Should an interface be provided to query whether the host actually implements a certain interface? ​ If not all interface must be implemented, I hope to be able to query the following status of the interface:

enum {
    // It is forbidden to call this interface (trap immediately)
    // for example, not implemented
    deny,
    // Allow calling this interface
    allow,
    // This interface does not actually exist, but it can be called without trap, and the behavior does not comply with the operation.
    // for example, random numbers always return 0(default value).
    // stdout will not actually produce any message. 
    // http requests will not actually be issued, etc.
    virtual, 
    // The interface exists, but there is no calling permission (trap immediately)
    // for example, if the user has not been granted permission to view the file, you should ask the user to check the pop-up window first.
    insufficient-permissions
}
lukewagner commented 4 months ago

Good question and agreed that we can't be expecting every host to implement every WASI interface.
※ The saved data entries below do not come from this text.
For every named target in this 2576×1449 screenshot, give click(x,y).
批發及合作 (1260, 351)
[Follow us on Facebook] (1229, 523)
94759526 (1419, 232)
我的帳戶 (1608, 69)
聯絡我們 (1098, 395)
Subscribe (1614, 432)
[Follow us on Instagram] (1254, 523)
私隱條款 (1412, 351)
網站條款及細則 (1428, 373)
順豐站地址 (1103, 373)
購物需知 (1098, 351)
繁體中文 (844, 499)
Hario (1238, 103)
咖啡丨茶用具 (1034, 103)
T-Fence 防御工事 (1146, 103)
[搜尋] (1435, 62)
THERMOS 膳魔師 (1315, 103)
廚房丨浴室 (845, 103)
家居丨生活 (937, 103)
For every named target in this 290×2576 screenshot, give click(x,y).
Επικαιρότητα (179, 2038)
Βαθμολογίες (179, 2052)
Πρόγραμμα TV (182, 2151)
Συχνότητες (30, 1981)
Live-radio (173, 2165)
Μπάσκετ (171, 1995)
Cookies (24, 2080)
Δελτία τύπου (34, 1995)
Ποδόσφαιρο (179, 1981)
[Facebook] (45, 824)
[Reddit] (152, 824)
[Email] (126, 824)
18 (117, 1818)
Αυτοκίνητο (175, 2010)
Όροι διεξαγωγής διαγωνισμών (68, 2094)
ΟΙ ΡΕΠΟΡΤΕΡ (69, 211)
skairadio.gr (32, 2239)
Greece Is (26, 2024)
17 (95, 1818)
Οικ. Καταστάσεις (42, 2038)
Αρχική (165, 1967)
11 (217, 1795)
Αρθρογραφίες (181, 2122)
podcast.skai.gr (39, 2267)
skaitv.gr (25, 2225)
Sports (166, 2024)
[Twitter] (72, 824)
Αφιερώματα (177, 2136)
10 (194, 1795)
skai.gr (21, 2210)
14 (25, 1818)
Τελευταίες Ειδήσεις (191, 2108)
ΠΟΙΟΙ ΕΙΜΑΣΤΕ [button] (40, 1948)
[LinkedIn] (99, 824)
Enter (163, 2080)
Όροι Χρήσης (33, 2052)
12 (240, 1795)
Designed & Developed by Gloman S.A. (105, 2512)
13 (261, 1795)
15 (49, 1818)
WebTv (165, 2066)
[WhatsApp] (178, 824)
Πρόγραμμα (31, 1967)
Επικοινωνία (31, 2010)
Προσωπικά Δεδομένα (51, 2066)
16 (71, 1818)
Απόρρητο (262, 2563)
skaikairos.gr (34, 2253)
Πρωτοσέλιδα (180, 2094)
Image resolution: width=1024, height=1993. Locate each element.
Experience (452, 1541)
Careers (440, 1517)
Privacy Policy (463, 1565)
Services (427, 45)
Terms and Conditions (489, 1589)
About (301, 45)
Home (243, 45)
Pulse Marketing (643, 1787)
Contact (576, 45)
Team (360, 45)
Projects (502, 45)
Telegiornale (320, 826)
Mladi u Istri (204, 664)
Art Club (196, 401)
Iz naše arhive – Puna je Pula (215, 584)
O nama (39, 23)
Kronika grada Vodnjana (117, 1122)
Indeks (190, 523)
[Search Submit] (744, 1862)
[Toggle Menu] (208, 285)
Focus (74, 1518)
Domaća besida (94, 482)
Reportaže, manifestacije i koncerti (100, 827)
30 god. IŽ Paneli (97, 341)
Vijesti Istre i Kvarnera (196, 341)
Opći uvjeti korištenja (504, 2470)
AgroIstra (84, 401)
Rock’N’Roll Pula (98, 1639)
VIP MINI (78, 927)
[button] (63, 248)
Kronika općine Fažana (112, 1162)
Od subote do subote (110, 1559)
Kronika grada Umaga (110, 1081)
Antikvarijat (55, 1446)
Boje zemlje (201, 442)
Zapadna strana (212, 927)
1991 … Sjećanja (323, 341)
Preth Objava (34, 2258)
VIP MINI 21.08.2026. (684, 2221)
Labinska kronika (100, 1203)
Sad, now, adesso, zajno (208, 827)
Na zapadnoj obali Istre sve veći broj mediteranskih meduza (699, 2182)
Indeed, one of the earliest-stated goals of WASI was to be "modular", in the sense that WASI was composed of a set of interfaces and any particular host could implement any particular subset of these interfaces. To this end, the point of WIT having explicit worlds is to explicitly define and name subsets of WASI (and other) interfaces. Thus, wasi:http/proxy contains a distinct (but intersecting) set of imports from wasi:cli/command and so host implementing wasi:http/proxy are not forced to implement, e.g., wasi:filesystem/types (which makes sense: many HTTP proxies have no meaningful filesystem to expose).

Over time, WASI will define more worlds capturing different categories of hosts. Some worlds will be pretty slim and consequently run on a lot of different hosts (this is a goal for wasi:http/proxy) whereas other worlds will have a bunch of stuff and thus run on a more focused set of hosts (e.g., see wasi:cloud-core/service). I think folks are recently working on one or more wasi:embedded worlds, and they'll obviously be pretty careful in what they include.

A relevant technical detail is that the name of the world targeted by a component doesn't physically appear in the component -- only the names of the individual imported and exported interfaces. Thus, worlds are effectively "structurally-typed" with the question of whether a particular component will run on a particular host determined by subtyping.

Lastly, from your suggested enum, you may also be thinking of a component that wants to import some functionality if it's present, but can gracefully fallback if it's not. To support this kind of use case, we've discussed adding an optional type-constructor so that a component can optionally import some interface, which the Canonical ABI would allow you to dynamically test and handle accordingly. That's not proposed yet, but it seems like just a matter of time until we add it.

Hope that helps!

oovm commented 4 months ago

Yes, that's a good idea.

The fallback scheme reminds me of the shader language. Faced with the huge difference in gpu capabilities, shaders have found a widely used scheme.

If we can statically decide which implementation to fall back to at the component level, it will be much less expensive than judging based on enum every time it is called inside the language.